Qu’est-ce que le TDAH?

Le trouble du déficit de l’attention/hyperactivité (TDAH) est un diagnostic qui est classé selon le Manuel diagnostique et statistique – 5e édition (DSM-5). Pour diagnostiquer le TDAH, nous nous attardons à trois symptômes: l’inattention, l’hyperactivité et l’impulsivité. Ces symptômes doivent être à un niveau qui provoque un empêchement dans la vie quotidienne de l’enfant, l’adolescent ou l’adulte pour que le diagnostic soit posé. La présence de ces trois symptômes détermine le type de diagnostic du TDAH. Les enfants et les adultes qui ont des symptômes hyperactifs et impulsifs sont appelés TDAH, principalement sous-type hyperactif-impulsif; ceux qui présentent principalement de l’inattention sont désignés comme TDAH, sous-type inattention prédominante (souvent dénommée ADD) et ceux qui ont tous les trois symptômes sont appelés TDAH, sous-type mixte. C’est le type le plus souvent diagnostiqué.

Le trouble du déficit de l’attention/hyperactivité (TDAH) est le plus commun des troubles psychiatriques diagnostiqués chez les enfants. Il touche 5-9% des enfants d’âge scolaire. Environ 8-10% des hommes et 3-4% des femmes de moins de 18 ans sont atteints du TDAH. Dans 80% des adolescents, les symptômes continueront à être suffisamment graves pour bénéficier d’un diagnostic et dans plus de 50% des adultes, les symptômes de base continueront à provoquer des empêchements quotidiens.

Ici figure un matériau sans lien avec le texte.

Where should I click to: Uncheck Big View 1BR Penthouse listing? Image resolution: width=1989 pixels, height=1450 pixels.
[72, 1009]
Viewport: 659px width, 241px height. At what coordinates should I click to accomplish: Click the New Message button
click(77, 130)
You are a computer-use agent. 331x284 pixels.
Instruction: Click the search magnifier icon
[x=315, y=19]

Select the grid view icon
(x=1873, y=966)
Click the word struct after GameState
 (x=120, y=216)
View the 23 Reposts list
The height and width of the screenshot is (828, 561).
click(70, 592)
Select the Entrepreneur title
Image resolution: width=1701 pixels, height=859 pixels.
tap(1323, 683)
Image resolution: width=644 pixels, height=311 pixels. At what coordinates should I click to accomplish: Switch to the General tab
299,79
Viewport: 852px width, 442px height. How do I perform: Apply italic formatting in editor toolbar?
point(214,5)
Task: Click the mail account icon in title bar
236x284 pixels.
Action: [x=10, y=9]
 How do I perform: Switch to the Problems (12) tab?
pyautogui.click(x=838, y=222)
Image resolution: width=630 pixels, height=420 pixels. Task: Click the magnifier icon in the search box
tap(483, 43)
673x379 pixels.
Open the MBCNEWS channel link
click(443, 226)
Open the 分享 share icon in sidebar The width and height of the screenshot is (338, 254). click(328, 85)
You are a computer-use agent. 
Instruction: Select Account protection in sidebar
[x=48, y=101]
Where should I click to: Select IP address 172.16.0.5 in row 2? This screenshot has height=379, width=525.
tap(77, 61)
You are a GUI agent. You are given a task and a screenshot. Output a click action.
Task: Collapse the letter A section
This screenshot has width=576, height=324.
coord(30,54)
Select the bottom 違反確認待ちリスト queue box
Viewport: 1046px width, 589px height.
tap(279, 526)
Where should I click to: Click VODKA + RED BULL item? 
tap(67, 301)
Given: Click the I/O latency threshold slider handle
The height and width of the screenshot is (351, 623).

Bien qu’il existe quelques différences dans les symptômes et l’apparition de ces troubles entre les hommes et les femmes, l’impact du TDAH sur les patients et leurs familles est assez uniforme.

Les symptômes et sous-types du TDAH et des troubles associés changent de façon spectaculaire à travers le cycle de vie. L’hyperactivité et l’impulsivité peuvent diminuer plus les patients vieillissent, mais les exigences pour prêter attention et leurs autres capacités de réfléchir peuvent augmenter. Pour cette raison, le sous-type inattention prédominante du TDAH n’ont peut-être pas été diagnostiqués durant leur enfance, parce que les symptômes ne sont pas aussi faciles à repérer que dans les autres sous-types, mais peuvent devenir plus évidents durant l’adolescence ou l’âge adulte. Beaucoup de ces patients sont des femmes, ce qui suggère que le taux de prévalence peut être plus élevé chez les femmes pendant l’enfance que nous avons précédemment reconnu.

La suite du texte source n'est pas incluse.